The NTSB's initial Asiana briefings were enough to make the human factors community, and some airline training managers, lean forward. “Was [inadequate monitoring] a factor in Asiana Flight 214? We'll have to wait for the final accident report to know for sure,” Dempsey says. “Nevertheless, initial reports . . . have increased the level of interest and, I think, a sense of urgency for the APM report.”
Completed probes of recent monitoring-related incidents found at least one common factor. While inadequate monitoring alone did not cause any of them, proficient monitoring might have prevented each one. The FAA's CRM guidance updates suggest that monitoring initiatives were headed in the right direction, but the NTSB's breakdowns of the Pueblo, Buffalo and Jackson Hole accidents—and early word from San Francisco—paint a different picture.

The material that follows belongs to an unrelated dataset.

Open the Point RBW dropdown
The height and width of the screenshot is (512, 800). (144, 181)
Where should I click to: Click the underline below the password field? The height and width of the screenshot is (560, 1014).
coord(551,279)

“We felt like, OK, good, we're on the right path,” says Sumwalt. “But we are now reminded that this is a problem that never really went away.”
Part of the challenge is that human behavior is not the only obstacle for effective monitoring. Environment is another huge factor.
An oft-referenced example is the 1972 crash of Eastern Airlines Flight 401, caused by an undetected change in altitude when the pilot accidentally disengaged the altitude-hold function by bumping his control column. The crew, believing the aircraft was in a holding pattern, was fixated on a landing gear warning light. The NTSB determined they were not monitoring their instruments and failed to detect the deviation until just before the aircraft crashed into the Florida Everglades. A system design quirk allowed the Lockheed L-1011's altitude-hold mode to switch off without prompting a “disconnect” warning light, adding to the crew's monitoring challenges.
Changing factors such as cockpit layouts takes years. In its 1996 study, “The Interfaces Between Flightcrews and Modern Flight Deck Systems,” the FAA's Human Factors Team made 51 recommendations, including evaluating flight-deck design and systems from a human performance perspective.